(Task inputs Opens)
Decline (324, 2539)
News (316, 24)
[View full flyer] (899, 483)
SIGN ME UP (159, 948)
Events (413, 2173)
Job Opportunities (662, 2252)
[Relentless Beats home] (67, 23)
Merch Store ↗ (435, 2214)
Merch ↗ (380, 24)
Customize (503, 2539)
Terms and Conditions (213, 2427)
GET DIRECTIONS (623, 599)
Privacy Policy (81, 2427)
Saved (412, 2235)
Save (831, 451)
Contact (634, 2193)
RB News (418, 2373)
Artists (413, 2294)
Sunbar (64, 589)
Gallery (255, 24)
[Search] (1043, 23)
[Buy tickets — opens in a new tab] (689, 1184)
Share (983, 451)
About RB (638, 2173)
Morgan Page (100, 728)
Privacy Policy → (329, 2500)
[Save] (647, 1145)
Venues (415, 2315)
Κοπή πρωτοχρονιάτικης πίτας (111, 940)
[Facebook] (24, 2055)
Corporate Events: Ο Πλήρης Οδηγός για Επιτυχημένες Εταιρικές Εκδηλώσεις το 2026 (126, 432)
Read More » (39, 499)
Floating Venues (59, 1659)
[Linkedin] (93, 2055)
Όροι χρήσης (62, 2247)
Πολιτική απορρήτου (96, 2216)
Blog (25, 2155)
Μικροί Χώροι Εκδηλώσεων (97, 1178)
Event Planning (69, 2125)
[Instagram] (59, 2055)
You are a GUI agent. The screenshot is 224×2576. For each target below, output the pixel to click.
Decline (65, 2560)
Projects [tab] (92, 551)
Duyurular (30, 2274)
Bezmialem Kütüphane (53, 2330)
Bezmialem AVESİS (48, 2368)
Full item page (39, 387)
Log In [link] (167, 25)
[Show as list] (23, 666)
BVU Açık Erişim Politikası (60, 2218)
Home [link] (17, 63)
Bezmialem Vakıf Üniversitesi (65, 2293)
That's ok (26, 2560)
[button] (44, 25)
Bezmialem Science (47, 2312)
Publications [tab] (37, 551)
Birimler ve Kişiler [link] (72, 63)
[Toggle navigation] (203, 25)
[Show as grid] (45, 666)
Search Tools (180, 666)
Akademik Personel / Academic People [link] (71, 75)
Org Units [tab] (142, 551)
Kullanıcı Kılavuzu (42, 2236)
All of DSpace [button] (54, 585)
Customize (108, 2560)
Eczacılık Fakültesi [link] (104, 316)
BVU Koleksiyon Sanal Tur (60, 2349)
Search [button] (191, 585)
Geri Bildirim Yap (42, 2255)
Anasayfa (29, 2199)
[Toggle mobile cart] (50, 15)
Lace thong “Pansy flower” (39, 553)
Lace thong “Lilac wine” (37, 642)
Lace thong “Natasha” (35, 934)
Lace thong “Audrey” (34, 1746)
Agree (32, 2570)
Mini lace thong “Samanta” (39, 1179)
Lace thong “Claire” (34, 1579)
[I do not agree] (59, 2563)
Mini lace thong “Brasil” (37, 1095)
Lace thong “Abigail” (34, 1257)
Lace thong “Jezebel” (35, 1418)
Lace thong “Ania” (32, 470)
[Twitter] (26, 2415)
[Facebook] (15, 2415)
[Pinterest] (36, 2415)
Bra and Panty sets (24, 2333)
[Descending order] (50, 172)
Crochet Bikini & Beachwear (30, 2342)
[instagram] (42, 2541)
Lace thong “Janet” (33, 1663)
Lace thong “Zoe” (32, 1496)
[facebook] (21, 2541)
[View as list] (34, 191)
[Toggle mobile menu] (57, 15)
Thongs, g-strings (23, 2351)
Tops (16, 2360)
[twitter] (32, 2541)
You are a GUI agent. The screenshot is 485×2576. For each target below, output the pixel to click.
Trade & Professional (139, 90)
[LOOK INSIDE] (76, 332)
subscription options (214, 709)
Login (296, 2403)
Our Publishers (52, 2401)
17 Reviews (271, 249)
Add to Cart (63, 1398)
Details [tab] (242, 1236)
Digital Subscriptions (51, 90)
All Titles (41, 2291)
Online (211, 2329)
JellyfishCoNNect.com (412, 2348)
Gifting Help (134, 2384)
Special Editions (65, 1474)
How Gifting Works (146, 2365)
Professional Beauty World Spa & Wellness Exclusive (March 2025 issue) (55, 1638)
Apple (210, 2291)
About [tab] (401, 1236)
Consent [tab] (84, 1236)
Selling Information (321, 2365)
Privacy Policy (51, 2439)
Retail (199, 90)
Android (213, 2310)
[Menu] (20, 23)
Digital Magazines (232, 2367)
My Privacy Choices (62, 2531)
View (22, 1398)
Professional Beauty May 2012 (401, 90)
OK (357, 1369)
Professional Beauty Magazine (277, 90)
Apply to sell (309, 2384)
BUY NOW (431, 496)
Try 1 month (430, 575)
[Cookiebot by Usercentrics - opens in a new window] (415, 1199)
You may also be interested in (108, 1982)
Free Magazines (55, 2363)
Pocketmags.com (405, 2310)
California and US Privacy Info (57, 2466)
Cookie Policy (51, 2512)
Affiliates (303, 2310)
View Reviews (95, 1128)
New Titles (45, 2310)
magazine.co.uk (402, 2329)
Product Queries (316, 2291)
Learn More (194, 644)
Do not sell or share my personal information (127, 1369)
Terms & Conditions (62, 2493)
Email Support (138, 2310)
(Task inputs Closes)
What you have to do
Every line of the listing, first to last, should be retyped exactly.

Your response
Decline (324, 2539)
News (316, 24)
[View full flyer] (899, 483)
SIGN ME UP (159, 948)
Events (413, 2173)
Job Opportunities (662, 2252)
[Relentless Beats home] (67, 23)
Merch Store ↗ (435, 2214)
Merch ↗ (380, 24)
Customize (503, 2539)
Terms and Conditions (213, 2427)
GET DIRECTIONS (623, 599)
Privacy Policy (81, 2427)
Saved (412, 2235)
Save (831, 451)
Contact (634, 2193)
RB News (418, 2373)
Artists (413, 2294)
Sunbar (64, 589)
Gallery (255, 24)
[Search] (1043, 23)
[Buy tickets — opens in a new tab] (689, 1184)
Share (983, 451)
About RB (638, 2173)
Morgan Page (100, 728)
Privacy Policy → (329, 2500)
[Save] (647, 1145)
Venues (415, 2315)
Κοπή πρωτοχρονιάτικης πίτας (111, 940)
[Facebook] (24, 2055)
Corporate Events: Ο Πλήρης Οδηγός για Επιτυχημένες Εταιρικές Εκδηλώσεις το 2026 (126, 432)
Read More » (39, 499)
Floating Venues (59, 1659)
[Linkedin] (93, 2055)
Όροι χρήσης (62, 2247)
Πολιτική απορρήτου (96, 2216)
Blog (25, 2155)
Μικροί Χώροι Εκδηλώσεων (97, 1178)
Event Planning (69, 2125)
[Instagram] (59, 2055)
You are a GUI agent. The screenshot is 224×2576. For each target below, output the pixel to click.
Decline (65, 2560)
Projects [tab] (92, 551)
Duyurular (30, 2274)
Bezmialem Kütüphane (53, 2330)
Bezmialem AVESİS (48, 2368)
Full item page (39, 387)
Log In [link] (167, 25)
[Show as list] (23, 666)
BVU Açık Erişim Politikası (60, 2218)
Home [link] (17, 63)
Bezmialem Vakıf Üniversitesi (65, 2293)
That's ok (26, 2560)
[button] (44, 25)
Bezmialem Science (47, 2312)
Publications [tab] (37, 551)
Birimler ve Kişiler [link] (72, 63)
[Toggle navigation] (203, 25)
[Show as grid] (45, 666)
Search Tools (180, 666)
Akademik Personel / Academic People [link] (71, 75)
Org Units [tab] (142, 551)
Kullanıcı Kılavuzu (42, 2236)
All of DSpace [button] (54, 585)
Customize (108, 2560)
Eczacılık Fakültesi [link] (104, 316)
BVU Koleksiyon Sanal Tur (60, 2349)
Search [button] (191, 585)
Geri Bildirim Yap (42, 2255)
Anasayfa (29, 2199)
[Toggle mobile cart] (50, 15)
Lace thong “Pansy flower” (39, 553)
Lace thong “Lilac wine” (37, 642)
Lace thong “Natasha” (35, 934)
Lace thong “Audrey” (34, 1746)
Agree (32, 2570)
Mini lace thong “Samanta” (39, 1179)
Lace thong “Claire” (34, 1579)
[I do not agree] (59, 2563)
Mini lace thong “Brasil” (37, 1095)
Lace thong “Abigail” (34, 1257)
Lace thong “Jezebel” (35, 1418)
Lace thong “Ania” (32, 470)
[Twitter] (26, 2415)
[Facebook] (15, 2415)
[Pinterest] (36, 2415)
Bra and Panty sets (24, 2333)
[Descending order] (50, 172)
Crochet Bikini & Beachwear (30, 2342)
[instagram] (42, 2541)
Lace thong “Janet” (33, 1663)
Lace thong “Zoe” (32, 1496)
[facebook] (21, 2541)
[View as list] (34, 191)
[Toggle mobile menu] (57, 15)
Thongs, g-strings (23, 2351)
Tops (16, 2360)
[twitter] (32, 2541)
You are a GUI agent. The screenshot is 485×2576. For each target below, output the pixel to click.
Trade & Professional (139, 90)
[LOOK INSIDE] (76, 332)
subscription options (214, 709)
Login (296, 2403)
Our Publishers (52, 2401)
17 Reviews (271, 249)
Add to Cart (63, 1398)
Details [tab] (242, 1236)
Digital Subscriptions (51, 90)
All Titles (41, 2291)
Online (211, 2329)
JellyfishCoNNect.com (412, 2348)
Gifting Help (134, 2384)
Special Editions (65, 1474)
How Gifting Works (146, 2365)
Professional Beauty World Spa & Wellness Exclusive (March 2025 issue) (55, 1638)
Apple (210, 2291)
About [tab] (401, 1236)
Consent [tab] (84, 1236)
Selling Information (321, 2365)
Privacy Policy (51, 2439)
Retail (199, 90)
Android (213, 2310)
[Menu] (20, 23)
Digital Magazines (232, 2367)
My Privacy Choices (62, 2531)
View (22, 1398)
Professional Beauty May 2012 (401, 90)
OK (357, 1369)
Professional Beauty Magazine (277, 90)
Apply to sell (309, 2384)
BUY NOW (431, 496)
Try 1 month (430, 575)
[Cookiebot by Usercentrics - opens in a new window] (415, 1199)
You may also be interested in (108, 1982)
Free Magazines (55, 2363)
Pocketmags.com (405, 2310)
California and US Privacy Info (57, 2466)
Cookie Policy (51, 2512)
Affiliates (303, 2310)
View Reviews (95, 1128)
New Titles (45, 2310)
magazine.co.uk (402, 2329)
Product Queries (316, 2291)
Learn More (194, 644)
Do not sell or share my personal information (127, 1369)
Terms & Conditions (62, 2493)
Email Support (138, 2310)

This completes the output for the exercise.